Do sleeved cards fit in an ETB box?

Yes for single sleeves, no for double sleeves, and the reasoning behind both answers comes straight from what the box ships with. An Elite Trainer Box includes about 65 card sleeves for a 60-card deck, so single-sleeved storage isn't a workaround, it's the exact scenario the box was designed and packaged around. Double sleeving adds a second layer of plastic per card, and that extra thickness across 60 cards adds up to more depth than the tray was ever built or reviewed to hold.
Why single sleeved is the easy yes
The box includes sleeves specifically so a new player can open packs, build a deck, sleeve it, and put it away in the same box, same afternoon. A standard trading card runs 63x88mm and about 0.305mm thick on its own; a single sleeve adds a small, fairly consistent amount of thickness per card. Stack 60 of them and you get a deck that's noticeably thicker than raw cardboard, but not by much. That's the stack height the tray was designed around, since it's the stack height the product itself creates the moment you follow the instructions on the box.
Why double sleeved is the honest no
Double sleeving means an inner sleeve against the card plus a standard outer sleeve over that, and the added layer is where the real thickness comes from. We don't have a measured interior depth for the ETB tray itself in our data, so we can't give you an exact millimeter verdict the way we can for a deck box. What we can do is borrow numbers we do have: across 100 double-sleeved standard cards, measured real-world combos run between roughly 66mm and 70mm, or about 0.66mm to 0.70mm per card. Scale that down to 60 cards and you're looking at roughly 40 to 42mm of stack, noticeably taller than a single-sleeved 60-card deck built from the sleeves the box actually includes.
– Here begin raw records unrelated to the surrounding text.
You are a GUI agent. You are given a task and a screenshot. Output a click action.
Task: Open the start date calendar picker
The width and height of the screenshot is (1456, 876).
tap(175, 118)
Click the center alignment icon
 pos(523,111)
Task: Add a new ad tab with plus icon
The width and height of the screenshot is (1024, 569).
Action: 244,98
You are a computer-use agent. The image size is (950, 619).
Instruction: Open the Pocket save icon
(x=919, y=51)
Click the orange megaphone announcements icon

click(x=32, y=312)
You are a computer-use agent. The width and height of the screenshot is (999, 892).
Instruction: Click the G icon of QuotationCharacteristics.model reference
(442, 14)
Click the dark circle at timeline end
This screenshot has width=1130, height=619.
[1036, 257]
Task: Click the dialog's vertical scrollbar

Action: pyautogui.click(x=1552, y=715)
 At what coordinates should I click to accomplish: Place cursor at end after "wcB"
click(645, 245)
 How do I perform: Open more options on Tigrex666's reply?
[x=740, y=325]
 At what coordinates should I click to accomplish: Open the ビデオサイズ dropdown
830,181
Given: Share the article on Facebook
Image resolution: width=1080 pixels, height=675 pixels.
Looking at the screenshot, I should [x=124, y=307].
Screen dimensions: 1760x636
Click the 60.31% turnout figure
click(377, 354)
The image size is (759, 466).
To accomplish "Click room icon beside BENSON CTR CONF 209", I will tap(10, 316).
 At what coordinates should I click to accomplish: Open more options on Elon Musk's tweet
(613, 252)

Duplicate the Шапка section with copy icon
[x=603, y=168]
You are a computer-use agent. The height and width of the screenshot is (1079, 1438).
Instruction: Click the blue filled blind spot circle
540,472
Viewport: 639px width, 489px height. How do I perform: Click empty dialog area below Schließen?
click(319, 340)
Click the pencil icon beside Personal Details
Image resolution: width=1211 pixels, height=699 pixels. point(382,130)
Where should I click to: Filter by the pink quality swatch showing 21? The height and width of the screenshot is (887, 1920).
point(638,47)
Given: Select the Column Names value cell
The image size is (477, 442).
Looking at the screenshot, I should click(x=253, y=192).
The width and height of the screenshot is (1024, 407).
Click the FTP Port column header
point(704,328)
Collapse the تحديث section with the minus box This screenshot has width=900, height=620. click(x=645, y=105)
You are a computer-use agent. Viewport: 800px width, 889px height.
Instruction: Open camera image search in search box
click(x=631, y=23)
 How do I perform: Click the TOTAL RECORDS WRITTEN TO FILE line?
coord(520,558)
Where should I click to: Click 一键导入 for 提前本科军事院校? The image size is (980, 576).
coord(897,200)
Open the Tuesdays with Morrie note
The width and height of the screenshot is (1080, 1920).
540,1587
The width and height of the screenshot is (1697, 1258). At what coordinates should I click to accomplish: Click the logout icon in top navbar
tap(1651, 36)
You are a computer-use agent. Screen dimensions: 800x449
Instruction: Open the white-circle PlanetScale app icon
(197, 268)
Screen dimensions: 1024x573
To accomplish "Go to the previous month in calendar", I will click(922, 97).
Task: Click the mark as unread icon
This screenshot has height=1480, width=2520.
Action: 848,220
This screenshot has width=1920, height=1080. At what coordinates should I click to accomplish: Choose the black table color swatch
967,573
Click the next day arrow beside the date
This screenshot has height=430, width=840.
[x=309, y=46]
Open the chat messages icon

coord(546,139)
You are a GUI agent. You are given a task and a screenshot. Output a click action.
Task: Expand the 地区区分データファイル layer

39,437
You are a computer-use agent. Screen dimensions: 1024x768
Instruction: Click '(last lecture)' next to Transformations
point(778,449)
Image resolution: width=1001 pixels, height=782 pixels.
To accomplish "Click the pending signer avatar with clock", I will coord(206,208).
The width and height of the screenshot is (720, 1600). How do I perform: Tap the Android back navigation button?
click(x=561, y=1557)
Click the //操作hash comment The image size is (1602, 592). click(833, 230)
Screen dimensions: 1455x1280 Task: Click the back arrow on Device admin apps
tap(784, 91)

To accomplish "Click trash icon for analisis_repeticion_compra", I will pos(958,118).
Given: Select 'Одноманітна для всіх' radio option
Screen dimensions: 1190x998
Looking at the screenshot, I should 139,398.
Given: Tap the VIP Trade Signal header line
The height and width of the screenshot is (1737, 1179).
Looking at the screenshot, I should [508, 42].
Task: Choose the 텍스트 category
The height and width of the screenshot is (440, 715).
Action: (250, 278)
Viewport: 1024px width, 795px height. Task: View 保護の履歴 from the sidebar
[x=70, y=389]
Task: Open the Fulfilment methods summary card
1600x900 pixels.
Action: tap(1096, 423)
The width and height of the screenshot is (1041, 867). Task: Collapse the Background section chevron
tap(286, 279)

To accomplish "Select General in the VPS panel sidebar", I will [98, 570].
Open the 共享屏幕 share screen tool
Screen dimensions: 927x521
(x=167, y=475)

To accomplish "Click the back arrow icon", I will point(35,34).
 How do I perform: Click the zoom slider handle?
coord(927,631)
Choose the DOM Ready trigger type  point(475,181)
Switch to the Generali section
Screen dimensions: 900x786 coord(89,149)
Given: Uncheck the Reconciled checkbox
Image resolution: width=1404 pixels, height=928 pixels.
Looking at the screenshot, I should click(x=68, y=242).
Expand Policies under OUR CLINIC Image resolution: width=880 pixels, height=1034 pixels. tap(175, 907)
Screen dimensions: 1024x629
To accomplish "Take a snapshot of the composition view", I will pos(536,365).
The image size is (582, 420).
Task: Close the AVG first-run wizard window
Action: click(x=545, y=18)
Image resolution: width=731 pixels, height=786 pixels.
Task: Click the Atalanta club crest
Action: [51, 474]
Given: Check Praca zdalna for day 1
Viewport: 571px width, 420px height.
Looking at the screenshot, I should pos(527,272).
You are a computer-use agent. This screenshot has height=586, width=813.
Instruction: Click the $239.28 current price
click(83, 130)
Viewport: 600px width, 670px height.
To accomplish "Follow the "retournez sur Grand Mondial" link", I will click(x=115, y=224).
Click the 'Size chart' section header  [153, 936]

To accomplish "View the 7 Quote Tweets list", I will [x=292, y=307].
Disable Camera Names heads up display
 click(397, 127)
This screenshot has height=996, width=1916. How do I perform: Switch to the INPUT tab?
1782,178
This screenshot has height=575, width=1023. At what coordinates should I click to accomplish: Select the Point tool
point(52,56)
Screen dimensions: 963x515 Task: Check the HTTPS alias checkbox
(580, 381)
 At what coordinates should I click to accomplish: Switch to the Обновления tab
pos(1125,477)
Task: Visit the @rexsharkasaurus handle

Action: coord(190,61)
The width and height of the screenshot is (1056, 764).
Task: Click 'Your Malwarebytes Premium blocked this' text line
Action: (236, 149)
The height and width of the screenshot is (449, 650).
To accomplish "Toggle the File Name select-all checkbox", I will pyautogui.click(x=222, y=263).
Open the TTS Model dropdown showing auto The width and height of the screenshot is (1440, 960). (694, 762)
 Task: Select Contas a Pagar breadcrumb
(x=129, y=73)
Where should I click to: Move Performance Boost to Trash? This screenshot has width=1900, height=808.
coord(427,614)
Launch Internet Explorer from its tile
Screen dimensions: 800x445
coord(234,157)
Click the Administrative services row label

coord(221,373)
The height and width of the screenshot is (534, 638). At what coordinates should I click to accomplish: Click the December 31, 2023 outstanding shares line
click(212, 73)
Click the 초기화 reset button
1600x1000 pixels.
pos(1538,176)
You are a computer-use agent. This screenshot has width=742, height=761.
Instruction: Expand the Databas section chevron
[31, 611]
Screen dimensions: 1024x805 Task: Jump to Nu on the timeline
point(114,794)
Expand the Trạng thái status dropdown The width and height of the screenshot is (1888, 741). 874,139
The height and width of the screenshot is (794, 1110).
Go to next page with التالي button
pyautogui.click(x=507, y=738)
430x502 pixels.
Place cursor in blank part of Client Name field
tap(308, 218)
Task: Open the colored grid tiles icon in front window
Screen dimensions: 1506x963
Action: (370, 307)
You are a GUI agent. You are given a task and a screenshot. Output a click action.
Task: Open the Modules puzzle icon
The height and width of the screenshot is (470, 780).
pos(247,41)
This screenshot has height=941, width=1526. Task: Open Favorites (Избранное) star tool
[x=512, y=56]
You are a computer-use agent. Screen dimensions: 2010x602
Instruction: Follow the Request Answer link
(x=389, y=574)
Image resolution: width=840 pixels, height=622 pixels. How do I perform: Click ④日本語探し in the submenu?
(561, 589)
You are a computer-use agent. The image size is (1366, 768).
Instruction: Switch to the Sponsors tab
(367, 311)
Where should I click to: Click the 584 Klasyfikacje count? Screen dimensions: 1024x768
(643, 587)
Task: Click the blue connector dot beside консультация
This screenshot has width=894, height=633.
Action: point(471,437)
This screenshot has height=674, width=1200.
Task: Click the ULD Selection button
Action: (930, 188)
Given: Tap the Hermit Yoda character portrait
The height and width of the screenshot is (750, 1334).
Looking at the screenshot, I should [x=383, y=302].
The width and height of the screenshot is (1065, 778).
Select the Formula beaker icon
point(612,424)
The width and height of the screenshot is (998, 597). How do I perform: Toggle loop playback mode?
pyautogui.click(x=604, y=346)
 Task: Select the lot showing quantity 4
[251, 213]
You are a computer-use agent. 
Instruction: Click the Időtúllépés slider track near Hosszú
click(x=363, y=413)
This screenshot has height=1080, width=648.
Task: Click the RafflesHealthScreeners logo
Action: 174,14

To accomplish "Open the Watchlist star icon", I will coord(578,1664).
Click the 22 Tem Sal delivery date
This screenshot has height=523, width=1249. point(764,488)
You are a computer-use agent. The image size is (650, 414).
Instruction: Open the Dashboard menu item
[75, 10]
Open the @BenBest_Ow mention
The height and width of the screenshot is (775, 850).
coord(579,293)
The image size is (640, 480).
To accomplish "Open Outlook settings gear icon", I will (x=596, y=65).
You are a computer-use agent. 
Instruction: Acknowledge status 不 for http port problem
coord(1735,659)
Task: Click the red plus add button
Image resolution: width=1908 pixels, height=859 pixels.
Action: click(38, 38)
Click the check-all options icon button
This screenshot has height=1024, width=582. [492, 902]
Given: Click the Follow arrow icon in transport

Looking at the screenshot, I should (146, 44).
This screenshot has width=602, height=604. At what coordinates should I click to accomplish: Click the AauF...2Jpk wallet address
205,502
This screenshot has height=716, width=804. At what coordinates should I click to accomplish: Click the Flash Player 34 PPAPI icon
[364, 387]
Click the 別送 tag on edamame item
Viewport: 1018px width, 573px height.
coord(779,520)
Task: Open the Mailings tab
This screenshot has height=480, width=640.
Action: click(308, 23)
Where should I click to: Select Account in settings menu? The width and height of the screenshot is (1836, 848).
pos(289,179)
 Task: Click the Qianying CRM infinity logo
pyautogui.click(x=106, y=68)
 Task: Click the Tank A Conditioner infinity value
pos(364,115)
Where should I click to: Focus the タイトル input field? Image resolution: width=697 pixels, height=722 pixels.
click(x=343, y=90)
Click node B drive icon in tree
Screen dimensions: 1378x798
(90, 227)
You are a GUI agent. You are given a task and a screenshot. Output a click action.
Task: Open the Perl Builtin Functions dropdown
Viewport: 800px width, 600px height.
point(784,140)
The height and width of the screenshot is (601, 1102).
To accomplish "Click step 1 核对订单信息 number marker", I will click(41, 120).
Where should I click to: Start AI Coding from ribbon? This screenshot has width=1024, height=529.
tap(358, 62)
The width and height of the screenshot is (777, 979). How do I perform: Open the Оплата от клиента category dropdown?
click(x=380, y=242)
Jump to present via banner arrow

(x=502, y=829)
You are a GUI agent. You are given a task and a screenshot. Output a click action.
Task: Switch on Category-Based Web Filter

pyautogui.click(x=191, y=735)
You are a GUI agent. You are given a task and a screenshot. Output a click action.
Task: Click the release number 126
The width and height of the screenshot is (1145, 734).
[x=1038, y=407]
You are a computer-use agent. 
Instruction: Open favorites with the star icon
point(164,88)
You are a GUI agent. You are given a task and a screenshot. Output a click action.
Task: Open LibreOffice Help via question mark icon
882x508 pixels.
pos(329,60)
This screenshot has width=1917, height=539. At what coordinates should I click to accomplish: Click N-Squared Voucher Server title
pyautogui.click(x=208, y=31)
| Configuration | Approx. thickness per card | Stack for 60 cards | Fits the included tray? |
|---|---|---|---|
| Raw, unsleeved | 0.305mm | About 18mm | Yes, this is the thinnest case |
| Single sleeved (as shipped) | Slightly more than raw | Modestly thicker than 18mm | Yes, this is the scenario the box ships expecting |
| Double sleeved | Roughly 0.66-0.70mm (derived from measured 100-card combos) | Roughly 40-42mm | No confirmed fit, and the tray was never marketed or reviewed for it |
That 40 to 42mm figure isn't a made-up worst case. It's the same per-card thickness range that shows up in our double-sleeved capacity math, just scaled down from a 100-card deck to a 60-card one. The tray simply wasn't sized with that number in mind.
What to do instead
If you're double sleeving a Pokemon deck you actually care about, the honest move is a dedicated deck box rated for the job rather than the tray that came with your last ETB. Our guide on is double sleeving worth it covers when the extra layer earns its keep in the first place, since it's not automatically the right call for every deck. If it is the right call for yours, browse deck boxes built and rated for double-sleeved cards rather than forcing the extra thickness into a box that was never sized for it.
None of this means the tray is badly made. It's doing exactly what it was designed to do, which is hold one single-sleeved deck plus a few loose accessories. Asking it to also handle a second sleeve layer is asking it to do a job nobody built it for.
Quick answers
Will a single-sleeved 60-card deck fit an ETB tray? Yes. That's the exact use case the included sleeves are meant for.
Is there an official interior measurement for the ETB tray? Not one we've been able to confirm and verify, which is why we're hedging on exact numbers here instead of stating a specific figure.
What's the safest bet for a double-sleeved Pokemon deck? A deck box rated for double-sleeved cards at your actual count, checked against your specific sleeve combo with the fit checker, rather than the box your last set came in.
Does the outer cardboard box have more room than the tray? Usually, yes, since the tray is the fitted piece and the cardboard shell around it has some slack. That slack isn't a substitute for a box actually rated for the job, though.
The pattern here isn't unique to Pokemon or to ETBs. Any container built around one specific stack height runs into the same wall the moment you add a layer it wasn't designed for, and the honest answer is always to check the actual thickness rather than assume a box that fit once will keep fitting after you change what's going into it.